Despite the durability concerns I have for the outsole, the Challenger ATR 3 is without a doubt, one of my favorite shoes to date and certainly the best performing Hoka I have ever used. Whether I am aiming for a PR on a moderately technical local route, run the Grand Canyon Rim to Rim to Rim or the Pikes Peak Marathon, this will for sure be my pick.

The Challenger ATR 3 was my #1 Trail Cruising shoe of 2016. See my 2016 Trail Running Shoes and Gear of the Year article here.


Hoka One One Challenger ATR 3 vs. Brooks Caldera (my RTR review here)
These two shoes feel remarkably similar when I wear one on each foot.  The Challenger is just slightly lighter, has more cushion and has a 5mm offset vs. 4mm in the Caldera.  The Caldera is slightly less quick and responsive, but perhaps a better pick for longer training days and/or slower paced ultra races.

Hoka One One Challenger ATR 3 vs. Hoka One One Speed Instinct (my RTR review here)
The Speed Instinct rides a bit lower to the ground and thus has a bit more trail feel, has better traction and most importantly, better outsole durability.  The ATR 3 however just feels like a faster shoe and the added cushion/protection makes it superior for long downhills.  If on rockier, more technical trails, the Speed Instinct would be my choice purely because of durability and slightly better trail feel, but for going fast on less technical, or moderately technical terrain, long downhills, then the ATR 3 is the way to go.

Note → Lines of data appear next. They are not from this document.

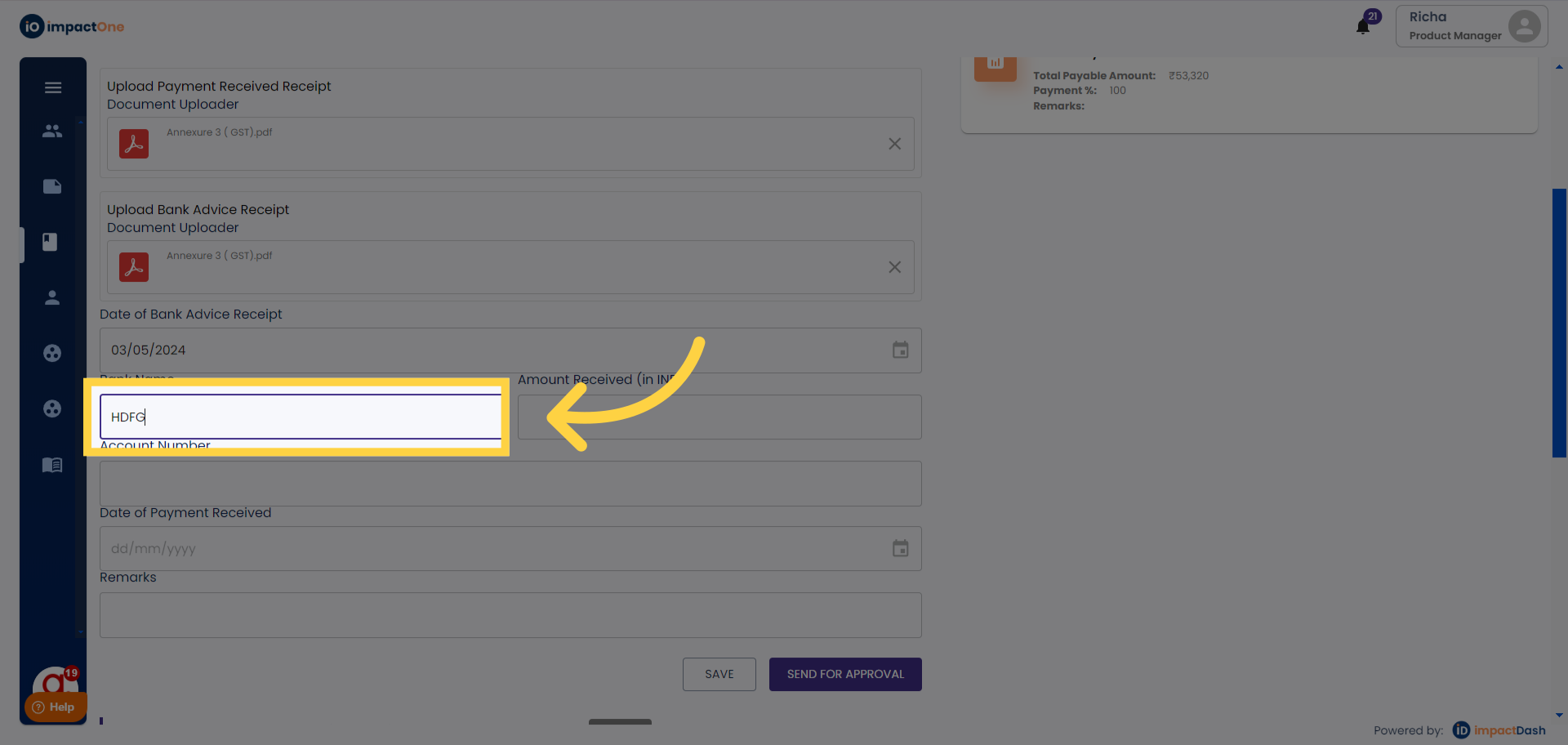Remove the Bank Advice Receipt file

pyautogui.click(x=895, y=267)
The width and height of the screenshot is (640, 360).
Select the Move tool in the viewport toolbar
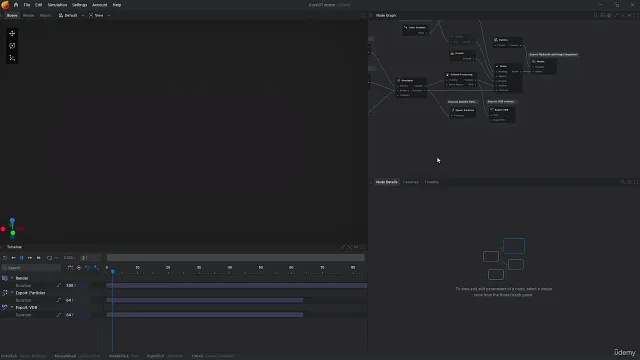coord(12,33)
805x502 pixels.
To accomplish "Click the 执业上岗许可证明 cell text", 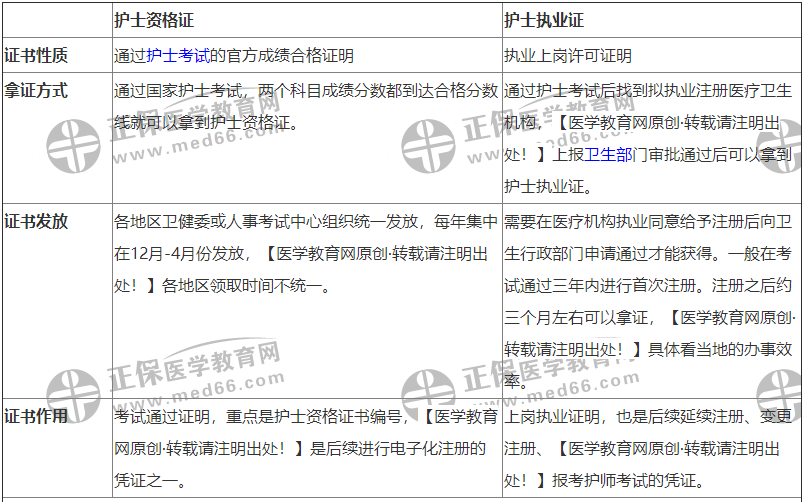I will 568,56.
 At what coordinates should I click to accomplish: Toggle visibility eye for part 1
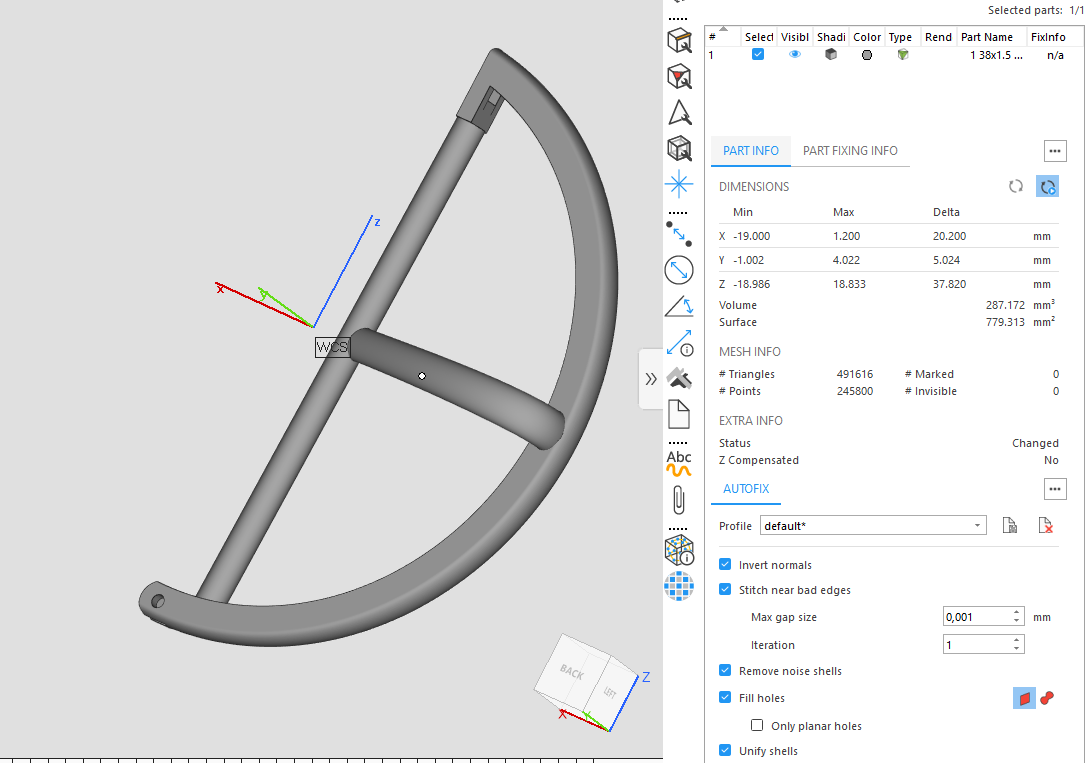click(795, 54)
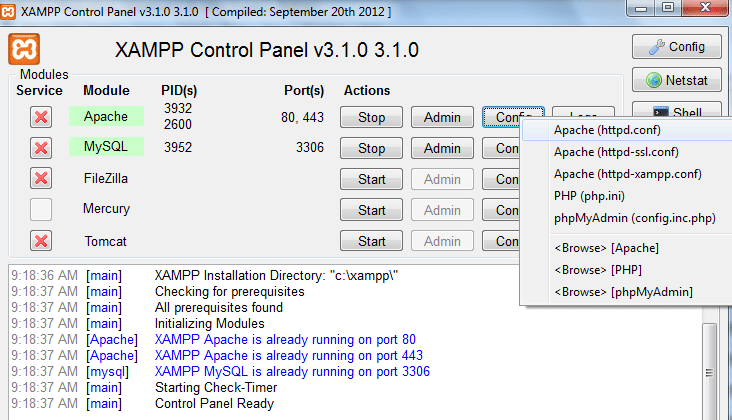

Hoka One One Challenger ATR 3 vs. Hoka One One Speedgoat (Sam's RTR review here)
The Challenger ATR 3 is much more stable and accommodating, has a more secure upper, similar weight, similar cushion and is a much better overall performer.  The Speedgoat has a more durable outsole and could be a good pick if you have a narrow foot and can keep it under control in technical terrain.  The upcoming Speedgoat 2 (see RTR preview here) however looks to have some dramatic improvements, so could give the ATR 3 a run for it.

Score 9.7 out of 10
-0.3 for outsole durability concerns. 

Photo Credit: Jeff Valliere
The Challenger ATR was provided at no charge. The opinions herein are entirely the author's.

Jeff Valliere's Bio
Jeff Valliere is a former pro cyclist who now runs and climbs the mountains of Colorado. He has been top 5 Masters, top 25 overall, at the Pike's Peak Marathon several times, finishing 3d Masters this year. Jeff loves vertical accumulating more than 500,000 vertical feet per year, has climbed all the 14's and 200 of the 13's and has held FKT on several.  He often runs and climbs at night. Passionate about the sport but also the gear he has reviewed hundred of shoes for various magazines and sites and participated in product testing for many brands.  Formerly a bike mechanic he now works in Satellite Imagery. He has twin 5 year old daughters who keep him ever busier yet.